Quem assiste ao filme talvez se pergunta como Natja incorporou Christiane Felscherinow. Na entrevista, ela destaca os 'truques' usados durante as gravações para dar o ar de realidade.
“Eu nunca tinha usado drogas. Antes de fazer este filme, tinha visto um viciado só uma vez. Ele dormiu uma noite na nossa República. E li o livro Christiane F... independentemente do papel. Eu sabia coisas básicas de como era. E tínhamos alguns truques que ainda vejo em algumas cenas – como os momentos com os olhos meio abertos ou quando ela está em abstinência - que é como se você tivesse uma gripe forte. Em algumas cenas pingaram algo nos meus olhos para diminuir ou aumentar as pupilas. Insinuaram que eu conhecia o assunto – o que não é verdade. Era sempre chamada para talk shows como ‘especialista’. E dizia: ‘Ei, eu estava atuando’. Ser atriz é muito legal porque posso viver aquilo que não quero fazer na vida real.”
O relato da atriz sobre o filme também conta com uma memória sobre como lidou com o medo que tinha de seringas, algo que não tinha como escapar num filme que narra a história de uma garota perdida em um mundo de drogas.
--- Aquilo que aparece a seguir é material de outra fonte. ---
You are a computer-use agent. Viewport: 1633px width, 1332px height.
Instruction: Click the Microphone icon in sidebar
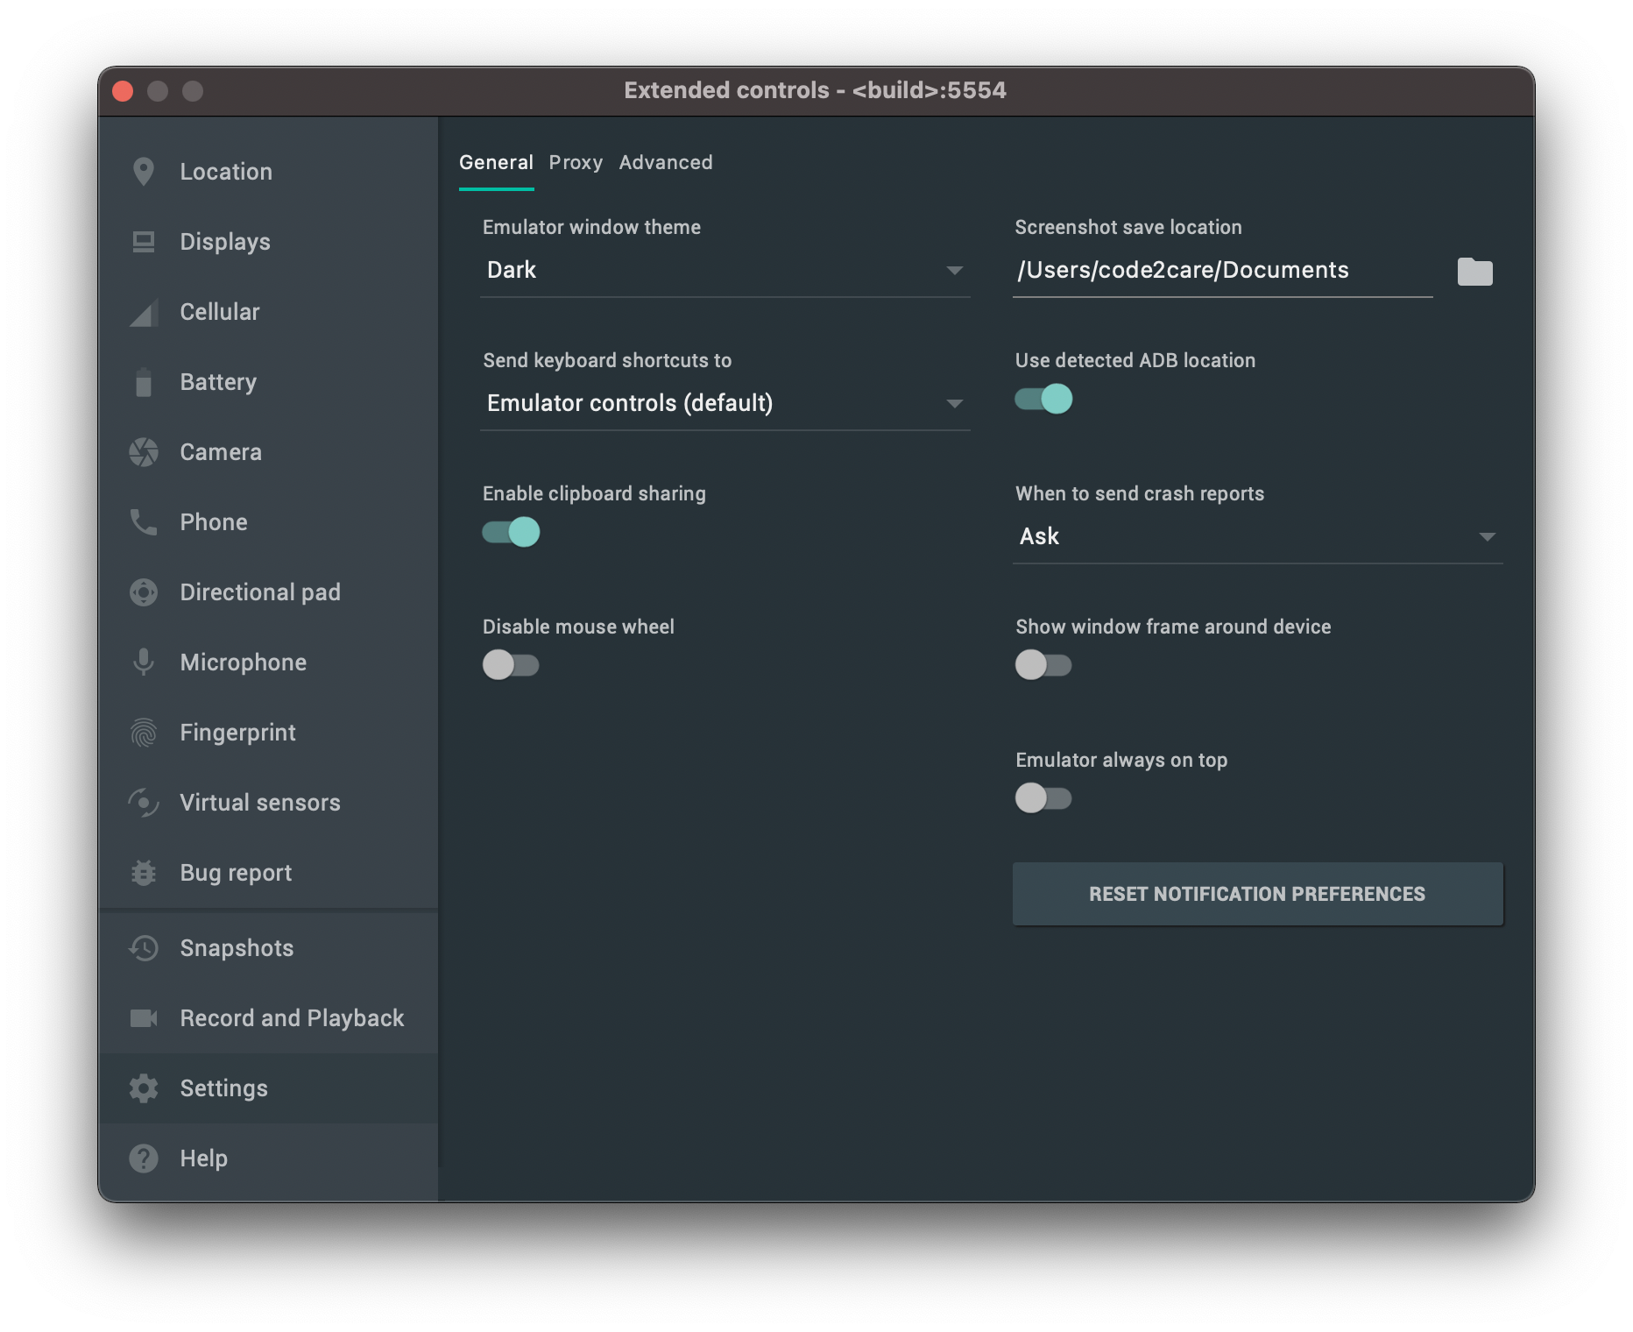[144, 662]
“Tinha um medo enorme de seringas. Desde sempre, ainda tenho. Ou seja, se tentassem se aproximar com uma seringa, não deixaria que chegassem nem perto. Para as cenas de longe, o maquiador fez algo incrível. Ele cortou a ponta da agulha, lixou. E quando alguém aperta algo plano na pele parece que está entrando porque a pele cede um pouco. E ele colocou uma mangueirinha atrás da seringa - para que pudéssemos injetar algo ou puxar no sentido contrário. Já as cenas em que a câmera estava bem próxima, dava para ver claramente que a agulha era pontiaguda. Nestas – como o momento em que ela faz a tatuagem - foram rodadas por um dublê. Meu irmão quem fez. E ele recebeu 50 marcos por agulhada. Para ele era muito dinheiro.”
Natja também revelou a tensão por trás das cenas que simulavam sexo, aglo que representou um desafio para a equipe.
“Meus pais eram de 1968. Cresci em uma República, então falávamos de sexo o tempo todo. Mas no filme surgiu outro sentido, outro tipo de vergonha. Tínhamos que deitar na cama e, de repente, todo mundo sumia no set. Não fazia ideia de que podia ser algo tão travado. Então o Uli [Edel, diretor do filme] disse: ‘Vamos gravar a cena do coito’. ‘Coito’, tive que pensar o que era isso. Achava que podia ser uma gíria da Bavária para sexo. A vergonha deles era mais desagradável do que as cenas em si.”
A atriz que hoje também é diretora revelou algo que pode despertar a curiosidade de muitos. Afinal, ela conheceu a Christiane da vida real? Bom, por mais surpreendente que seja, o encontro cara a cara aconteceu apenas uma vez.
“Realmente a encontrei uma vez pessoalmente. E foi só esta vez. Foi durante um show, eu já tinha 16 anos. Mal conversamos – porque a música estava alta. Mas agradeço a Christiane porque, por causa dela, estou aqui, hoje sou diretora e escrevi roteiros nos últimos 20 anos. Se não fosse pela sua vida, talvez hoje eu fosse professora de matemática, o que também não é um trabalho ruim.”